The last time we compared products made by Apple and Google, it was iPhone X vs Pixel 2 XL. At the time both were my perfect Daily Driver combo but neither was perfect. One had the most futuristic design of the year, and filmed some great video, the other had more of a dated design, but the best camera of the year, and was invaluable to me because of Google Fi, which was still exclusive to Google Phones.
And then things shifted in 2018. On one hand Apple’s choice to iterate was completely uninspired and conservative, and the Google Pixel 3 was a step in the right direction from a materials perspective, and yet a huge step back when it came to design. I really wanted to love them, but I honestly ended up ignoring them most of the time.
This year the story is kind of different. These are two phones competing in the same category, with very different approaches. On one corner we have the iPhone 11 Pro, Apple’s latest and greatest, what Apple calls, Pro cameras, Pro display, Pro performance. On the other we have the Google Pixel 4, what the company simply dubs – The Google Phone, period.

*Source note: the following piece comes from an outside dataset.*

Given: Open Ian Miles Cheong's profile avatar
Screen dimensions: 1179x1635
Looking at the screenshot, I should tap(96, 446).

Right now both these phones claim to be the best at something, but there’s really only one way to find out if they truly are.

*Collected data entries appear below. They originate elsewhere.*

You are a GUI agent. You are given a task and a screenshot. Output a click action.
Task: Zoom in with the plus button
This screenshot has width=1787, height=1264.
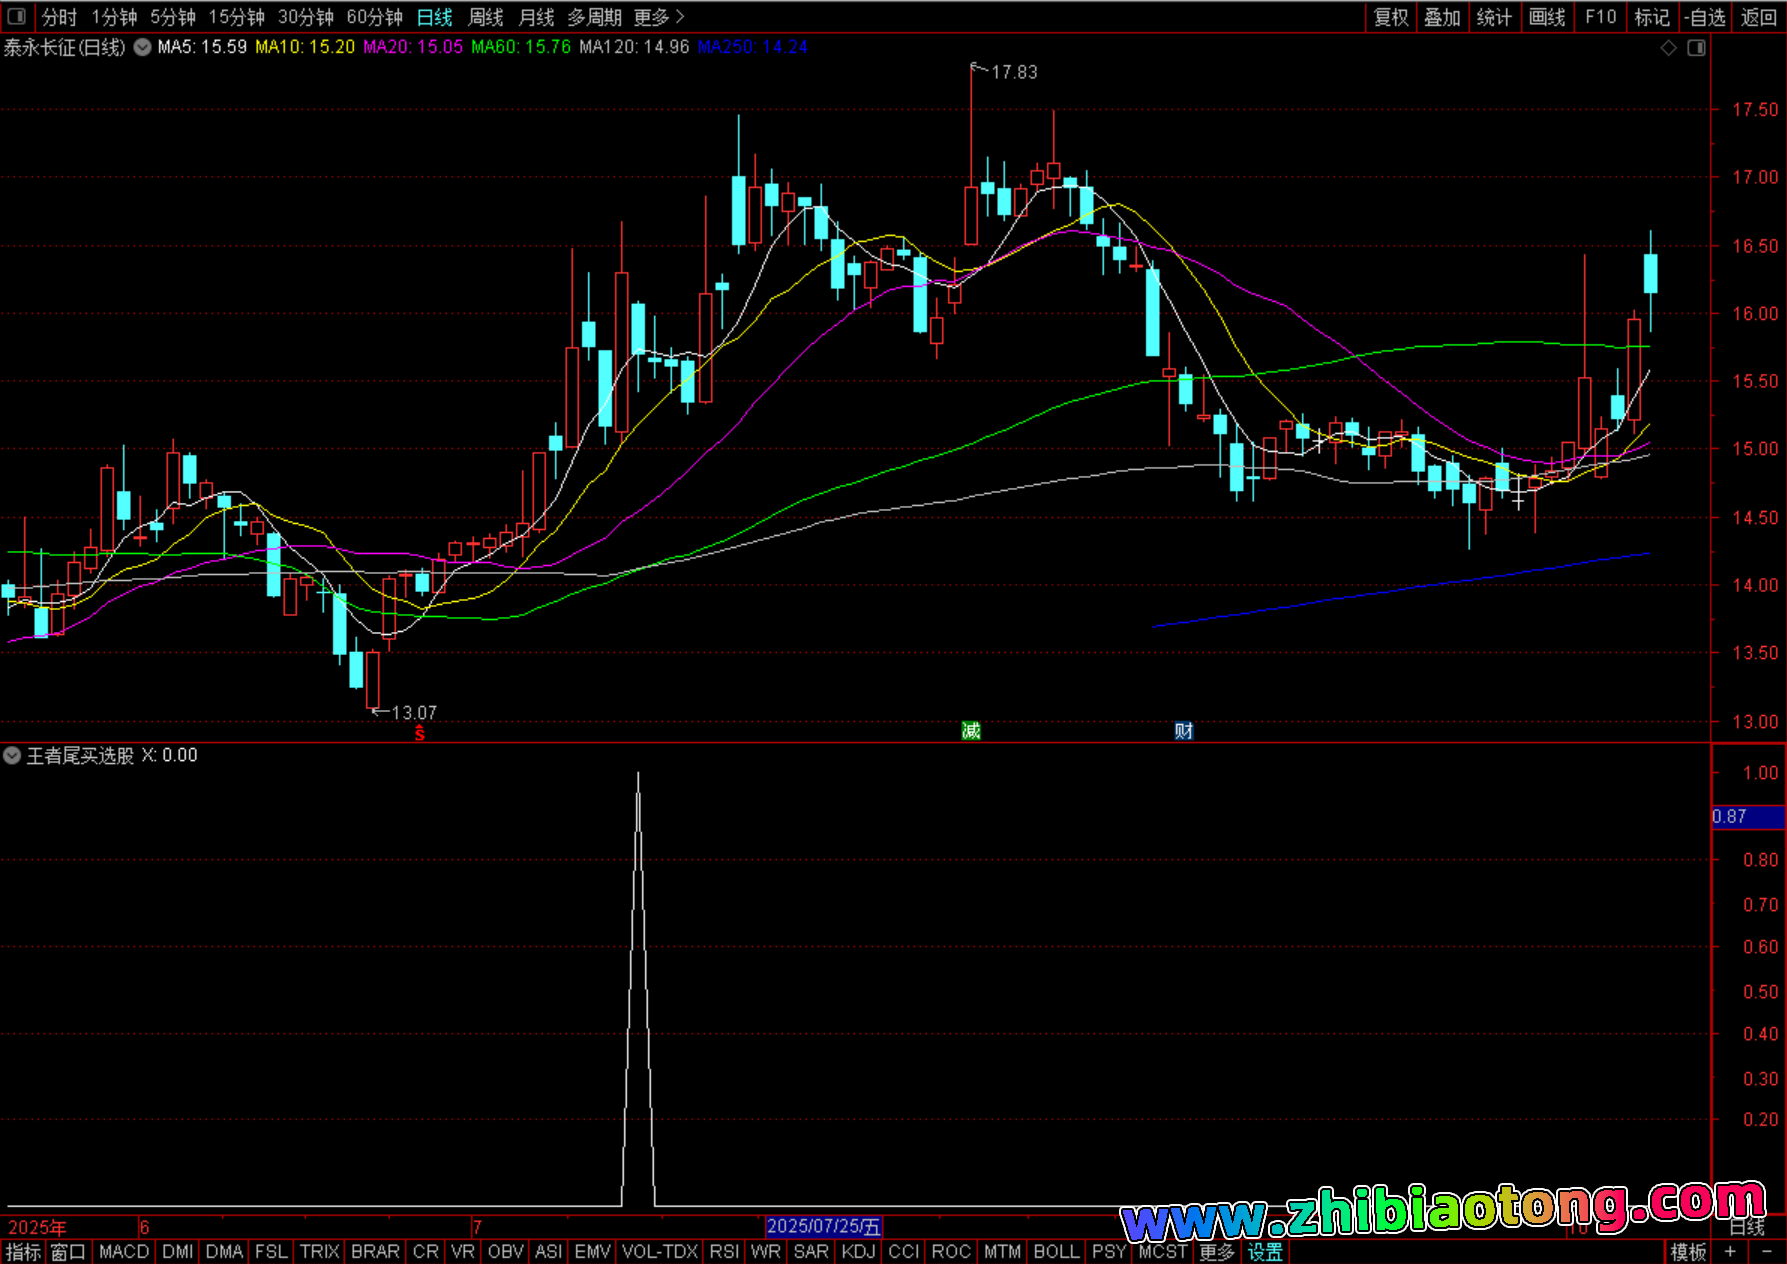pyautogui.click(x=1730, y=1251)
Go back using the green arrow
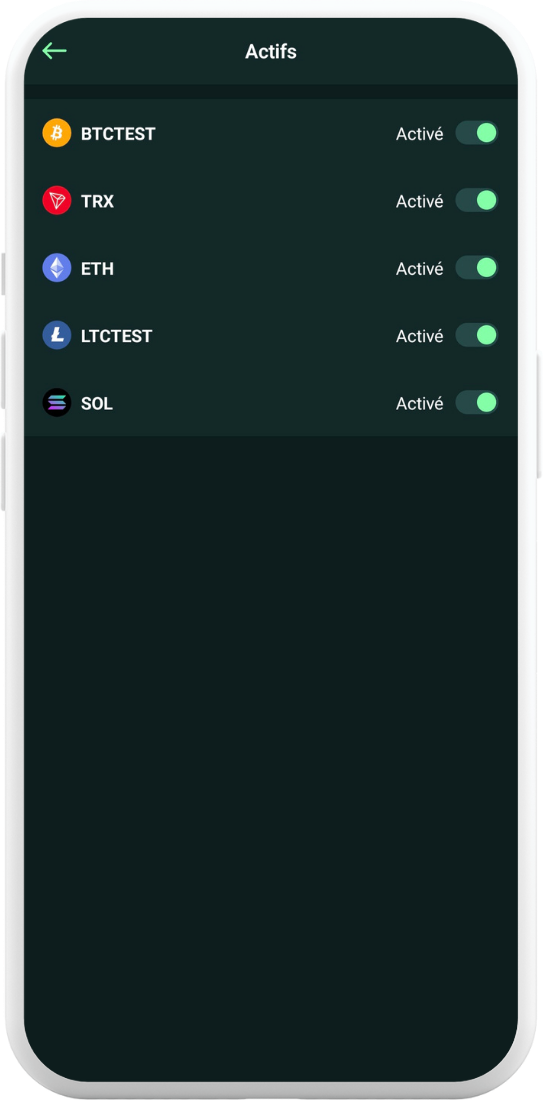Viewport: 543px width, 1100px height. pyautogui.click(x=54, y=51)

Apple and Google had a very similar way to approach the market. Each considers itself a software company first, so originally their products were designed as more of a showcase that would blend into the background. That’s NOT the case any more. Each company has become more unapologetic about aesthetics, and yet, these phones could not be more different.
When staking them side by side, their footprint is very similar. The Pixel is 3mm taller and a hair thicker, but then the iPhone is 2mm thicker and a whopping 26 grams heavier. Apple’s stainless steel is heavier than Google’s choice for aluminum, but that’s not the only thing at play here.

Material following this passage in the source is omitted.